A lot of the dialogue around bitcoin talks about an improved version of gold, as a medium to convey value. Improved by virtue of the technology being quicker, and cheaper to both store and move. Indeed, a recent transaction of $1.1bn worth of bitcoin, by bitfinex, cost $84. Unsurprisingly this has caught the imagination of the financial infrastructure industry. Some market commentators postulate a 10x increase in prices in the next 12 months, based on a few % of the global appetite for gold switching to crypto, with bitcoin being the heir apparent.
For the industry as a whole, it is great news that bitcoin is now demonstrably decoupled from traditional markets. It is apparent that the price of Bitcoin is outside the traditional assets’ ecosystem, and the market is determined by a new set of criteria. Bitcoin now has the crucial “social proof” that it cannot be altered by external forces, no matter how powerful, bringing much joy to the libertarians and retail investors alike. Indeed, google searches for ‘bitcoin halving’ hit an all-time high in the late April, suggesting firm interest from newbies. Further, the quality of exchanges available to both retail and institutional investors has improved substantially in recent years, providing a much-needed ease of entry into the market.

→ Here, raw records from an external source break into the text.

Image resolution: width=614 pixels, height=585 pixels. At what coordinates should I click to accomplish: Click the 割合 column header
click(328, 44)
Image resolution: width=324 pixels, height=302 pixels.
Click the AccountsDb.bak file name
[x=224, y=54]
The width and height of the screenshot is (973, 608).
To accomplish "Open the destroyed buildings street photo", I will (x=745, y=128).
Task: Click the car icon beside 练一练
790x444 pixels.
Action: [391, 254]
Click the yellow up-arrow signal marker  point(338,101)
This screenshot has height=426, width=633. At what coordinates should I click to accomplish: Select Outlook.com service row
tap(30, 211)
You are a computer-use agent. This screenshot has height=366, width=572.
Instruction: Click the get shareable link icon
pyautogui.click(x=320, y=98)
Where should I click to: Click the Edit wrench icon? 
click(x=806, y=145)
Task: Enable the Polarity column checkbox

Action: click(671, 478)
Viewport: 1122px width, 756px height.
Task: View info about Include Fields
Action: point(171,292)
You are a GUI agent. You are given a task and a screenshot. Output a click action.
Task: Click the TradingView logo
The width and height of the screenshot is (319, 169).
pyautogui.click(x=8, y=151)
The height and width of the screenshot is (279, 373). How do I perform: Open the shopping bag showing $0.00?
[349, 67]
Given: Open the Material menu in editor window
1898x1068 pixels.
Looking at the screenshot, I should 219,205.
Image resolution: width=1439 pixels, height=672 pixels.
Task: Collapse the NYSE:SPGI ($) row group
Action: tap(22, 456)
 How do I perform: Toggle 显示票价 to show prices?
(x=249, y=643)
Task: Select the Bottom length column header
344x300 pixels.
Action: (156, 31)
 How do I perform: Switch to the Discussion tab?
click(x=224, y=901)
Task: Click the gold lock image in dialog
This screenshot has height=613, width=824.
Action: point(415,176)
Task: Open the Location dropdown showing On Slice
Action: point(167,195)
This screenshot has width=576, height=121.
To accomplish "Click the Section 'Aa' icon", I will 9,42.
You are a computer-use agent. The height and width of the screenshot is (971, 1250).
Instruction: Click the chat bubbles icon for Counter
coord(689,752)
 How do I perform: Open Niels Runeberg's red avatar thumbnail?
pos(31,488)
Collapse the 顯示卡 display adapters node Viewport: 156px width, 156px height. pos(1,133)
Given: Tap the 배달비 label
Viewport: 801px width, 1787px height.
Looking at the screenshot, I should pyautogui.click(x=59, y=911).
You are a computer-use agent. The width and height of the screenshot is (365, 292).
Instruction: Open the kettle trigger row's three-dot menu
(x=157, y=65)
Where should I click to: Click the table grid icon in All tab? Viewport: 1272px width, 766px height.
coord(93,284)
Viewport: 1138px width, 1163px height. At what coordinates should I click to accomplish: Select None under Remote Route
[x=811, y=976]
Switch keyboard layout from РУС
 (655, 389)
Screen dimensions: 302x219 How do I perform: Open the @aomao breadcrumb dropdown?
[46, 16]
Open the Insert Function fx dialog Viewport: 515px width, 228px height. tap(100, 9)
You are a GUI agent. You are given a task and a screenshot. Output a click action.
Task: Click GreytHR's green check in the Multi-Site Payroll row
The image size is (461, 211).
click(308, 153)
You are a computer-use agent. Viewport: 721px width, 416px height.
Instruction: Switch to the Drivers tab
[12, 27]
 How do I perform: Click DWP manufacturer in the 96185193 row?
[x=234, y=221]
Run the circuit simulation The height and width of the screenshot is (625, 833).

Indeed, leviathan investors, such as Paul Tudor Jones, coming out in praise of bitcoin, as a viable hedge against inflation, saw bitcoin enter – unexpectedly – stage left to a much broader financial audience. Bitcoin is viewed as what gold was in the 1970s, thus driving increasing interest from his fellow baby boomer cohort. Indeed, Dacxi, a digital exchange focusing on educating retail investors, saw some of its busiest weeks in the run up to halving. The addition of global pandemic and imminent worldwide recession has been the perfect storm for the world to crave safe new assets. Crypto is firmly out of the niche and into the zeitgeist.
In my opinion, crypto has reached critical mass in terms of adoption. There’s no going back. I was delighted to wake up in London on the 12th May and see the BBC reporting on halving – it doesn’t get much more mainstream than that!
As digital currencies become the increasingly dominant technology, anyone with an interest in markets and investing would be well placed to educate themselves on this seemingly unstoppable asset class. With the recent momentum gained from the halving, crypto is likely to be a broader theme of daily life for decades to come.